Class of 2021 Took the Biggest Hit from COVID
September 30, 2020
With this pandemic going on, everyone can agree on one thing: it sucks. But who has it the worst? Is it the freshmen who have to experience their first year of high school like this? Is it the sophomores or juniors? Definitely not. Is it the seniors who have to experience their last year of high school with half capacity, no school dances, and no lunch? Or maybe it’s the freshmen in college who moved to an entirely foreign place without being able to go out and make friends very easily. Everyone has it bad, no doubt, but there is a correct answer as to who has it the worst: this year’s seniors.
The class of 2021 has been at Tilghman for four years now. They have the most memories and school pride as any other class. Their senior year was just in reach; all the traditions they watched their older brothers and sisters experience and saw in the movies were about to a reality. But someone named COVID snatched it away from them.
No prom (junior OR senior year), no homecoming, no shoving freshmen into lockers, no pep rally, eating in the courtyard, no guarantee of a graduation, no college visits (but still all the stress of college applications) and worst of all, no mouthing those jokes across the room while the teacher is lecturing anymore.
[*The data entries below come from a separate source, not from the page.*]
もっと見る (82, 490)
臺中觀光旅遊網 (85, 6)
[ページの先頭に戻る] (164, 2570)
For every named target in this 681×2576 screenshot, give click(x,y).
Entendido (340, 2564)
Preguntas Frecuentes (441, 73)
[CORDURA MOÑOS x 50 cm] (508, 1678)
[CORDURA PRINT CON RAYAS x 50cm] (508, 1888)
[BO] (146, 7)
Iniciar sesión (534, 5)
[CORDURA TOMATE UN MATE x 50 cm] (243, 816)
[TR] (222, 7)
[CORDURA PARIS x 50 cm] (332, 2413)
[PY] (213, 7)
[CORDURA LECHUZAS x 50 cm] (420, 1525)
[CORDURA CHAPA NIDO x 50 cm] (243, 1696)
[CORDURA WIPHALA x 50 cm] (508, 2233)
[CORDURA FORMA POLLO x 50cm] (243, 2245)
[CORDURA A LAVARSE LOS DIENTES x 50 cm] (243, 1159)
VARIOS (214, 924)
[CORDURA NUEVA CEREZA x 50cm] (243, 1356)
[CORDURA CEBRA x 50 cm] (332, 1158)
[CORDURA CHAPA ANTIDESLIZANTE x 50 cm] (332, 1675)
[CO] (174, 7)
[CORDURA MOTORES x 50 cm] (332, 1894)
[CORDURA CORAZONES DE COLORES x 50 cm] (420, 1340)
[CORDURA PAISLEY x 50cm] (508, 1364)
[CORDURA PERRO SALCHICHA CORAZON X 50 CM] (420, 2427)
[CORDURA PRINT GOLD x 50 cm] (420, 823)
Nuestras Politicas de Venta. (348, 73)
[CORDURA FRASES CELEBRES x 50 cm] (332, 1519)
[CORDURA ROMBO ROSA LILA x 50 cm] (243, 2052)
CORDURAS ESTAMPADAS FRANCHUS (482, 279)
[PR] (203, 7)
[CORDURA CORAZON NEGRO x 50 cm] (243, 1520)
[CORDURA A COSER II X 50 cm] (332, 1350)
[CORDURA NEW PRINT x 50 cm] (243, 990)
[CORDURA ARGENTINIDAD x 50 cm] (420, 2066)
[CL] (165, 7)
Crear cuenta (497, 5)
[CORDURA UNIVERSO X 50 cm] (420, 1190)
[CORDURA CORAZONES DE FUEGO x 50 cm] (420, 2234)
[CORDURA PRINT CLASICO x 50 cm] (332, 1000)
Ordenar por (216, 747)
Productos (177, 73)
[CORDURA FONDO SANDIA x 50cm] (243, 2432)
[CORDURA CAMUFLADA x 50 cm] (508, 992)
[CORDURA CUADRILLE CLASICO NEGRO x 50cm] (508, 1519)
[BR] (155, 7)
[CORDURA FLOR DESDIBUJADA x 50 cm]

So please, classes of ’22, ’23 and ’24, do tell how you have it worse. You still have at least a year and a half with all your best friends to experience the rest of high school and the rest of your time with your best friends. You can still experience the Mayfield week bike ride and the courtyard your senior year and proms. You get to have the full-circle moment from the beginning of the year in the class meeting with your entire class in one place to sitting before the graduation stage all together again.
This is not to say that everyone isn’t experiencing the sad repercussions of this virus, but some definitely are missing out on more than others, and class of 2021 wishes more than anything they could have the chance to do their long-awaited senior year as they’d always imagined.